|Last updated||2002-07-08 12:21:49 EDT|
|Doc Title||Creating Text Class Word Wheels|
|Author 1||Powell, Chris|
|CVS Revision||$Revision: 1.6 $|
The word wheel tools extract each word in a text and build it into a small SGML file, along with a count of the number of times the word appears in a given collection.
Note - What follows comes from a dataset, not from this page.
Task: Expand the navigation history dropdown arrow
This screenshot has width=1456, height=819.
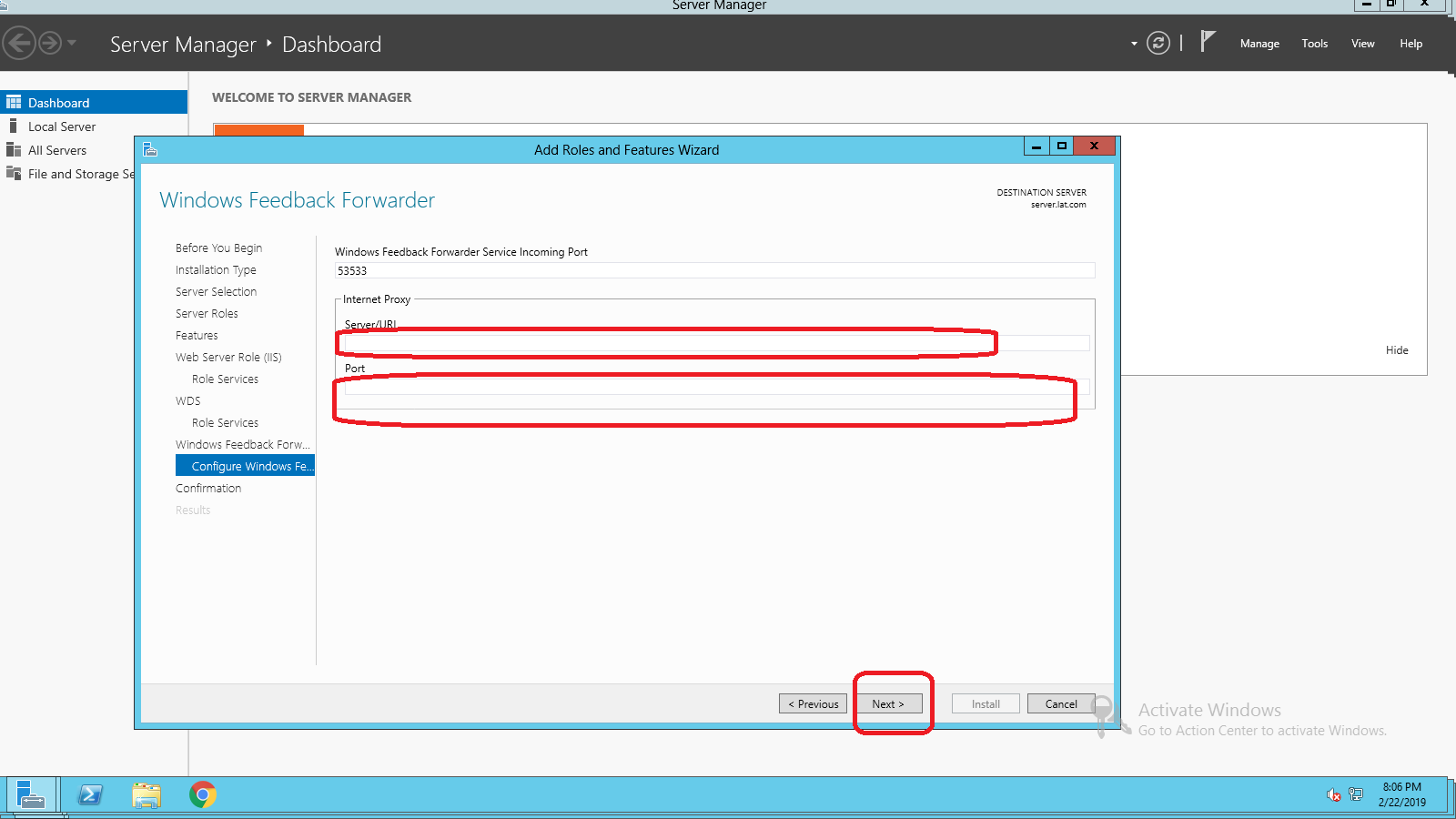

The SGML file is then normalized and indexed, ready to be used by the Text Class middleware.
In order to make word wheels available for your collection, you must both build the word wheel and fill in the appropriate fields in the collection manager, indicating the location of the index (the wwdd field, usually containing /idx/c/collid/WW/collid.ww.dd) and the wwrealms and wwrealmseng fields, which identify the fields available (e.g., full text, author, title) and indicate how they should appear in the interface (e.g., perhaps as "Full Text" or "all the words" or some other variation on "full text").
In the DLXS release, there are files in the directory $DLXSROOT/bin/WW to help you build the word wheel. The SGML file that this process creates will be created and stored in the directory /l1/prep/c/collid/WW which must exist before you begin running the scripts. The normalized SGML that results from running all the word wheel creation steps will be stored with the collection SGML in /l1/obj/c/collid, and the indexes and data dictionary will be stored in /l1/idx/c/collid/WW/.
% $DLXSROOT/bin/WW/makeWordWheelFiles.pl makeWordWheelFiles.cfgThis will create collid.ww.unnorm.sgm in $DLXSROOT/prep/c/collid/WW
Note 1: Input to makeWordWheelFiles.pl as specified in the .cfg can consist of one or more .sgm files, e.g., collections indexed with a single file or collections indexed through multi-file system indexing (MFS).
Note 2: The configuration (.cfg) file can specify an array of dd files for collections that have multiple indexes. Currently these two mechanisms are mutually exclusive. Either a single collection can have multiple .dd files or a collection of multiple .sgm files will have a single index.